• _AIM OF THE EXERCISE_
Without including pictures, set down every record exactly as it stands.

• _DATA PROVIDED_
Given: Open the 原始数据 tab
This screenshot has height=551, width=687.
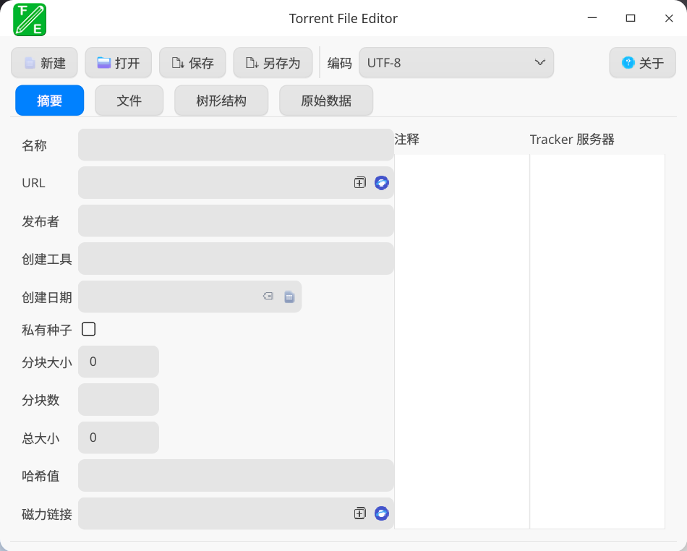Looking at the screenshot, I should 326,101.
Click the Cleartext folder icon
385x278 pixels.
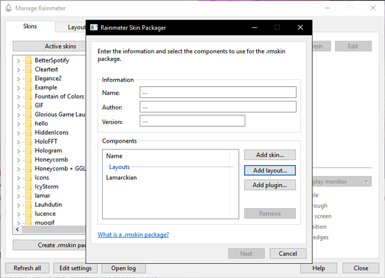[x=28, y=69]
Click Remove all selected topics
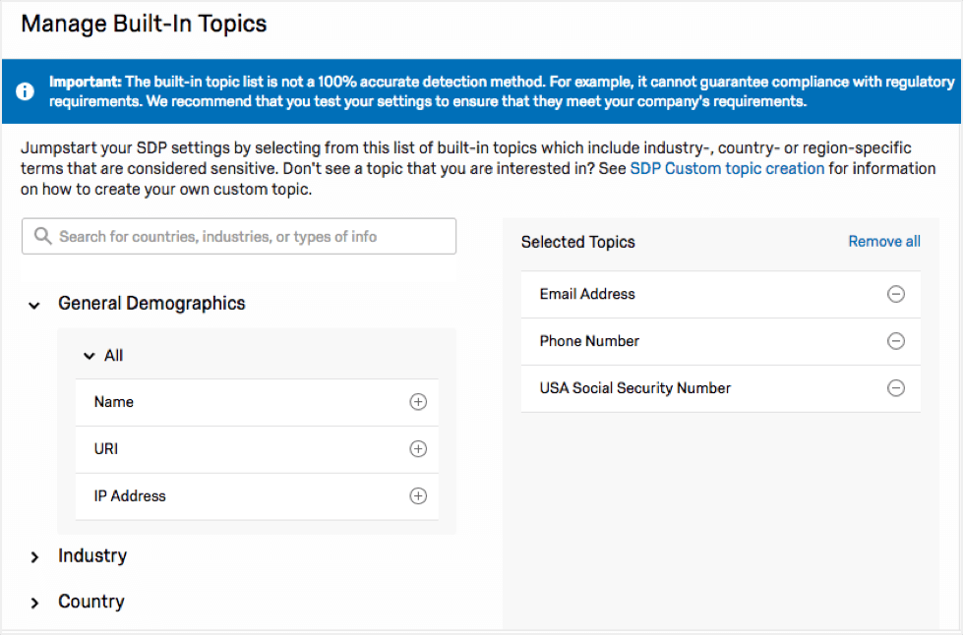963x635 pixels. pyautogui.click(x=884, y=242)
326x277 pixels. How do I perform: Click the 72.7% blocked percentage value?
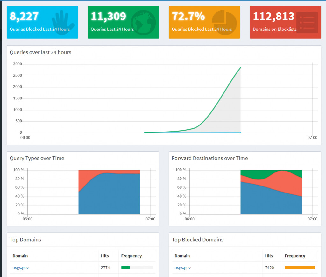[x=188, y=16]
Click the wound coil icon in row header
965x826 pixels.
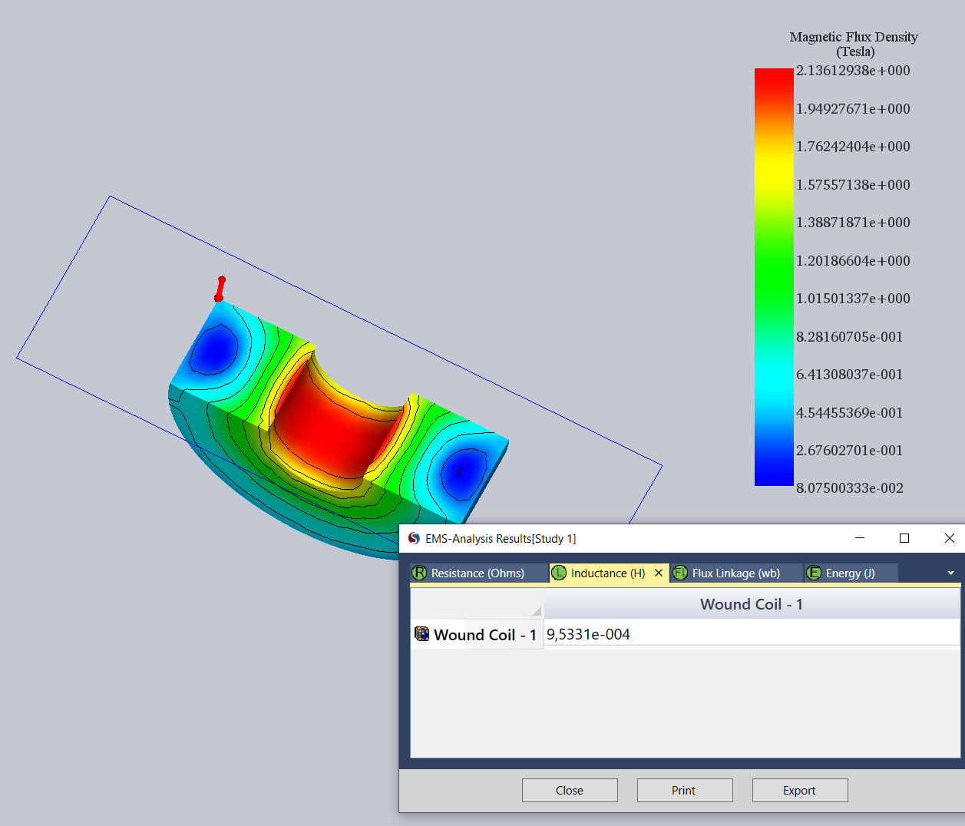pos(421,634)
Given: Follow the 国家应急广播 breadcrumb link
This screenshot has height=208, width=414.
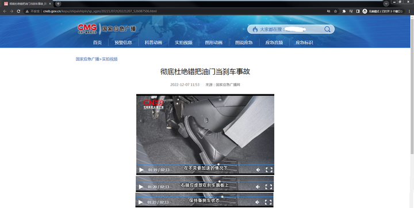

• _YOUR SOLUTION_
Given: Open the 原始数据 tab
This screenshot has height=551, width=687.
Looking at the screenshot, I should 326,101.
Click the Cleartext folder icon
385x278 pixels.
[x=28, y=69]
Click Remove all selected topics
963x635 pixels. pyautogui.click(x=884, y=242)
326x277 pixels. How do I perform: Click the 72.7% blocked percentage value?
[x=188, y=16]
Click the wound coil icon in row header
965x826 pixels.
pos(421,634)
Given: Follow the 国家应急广播 breadcrumb link
This screenshot has height=208, width=414.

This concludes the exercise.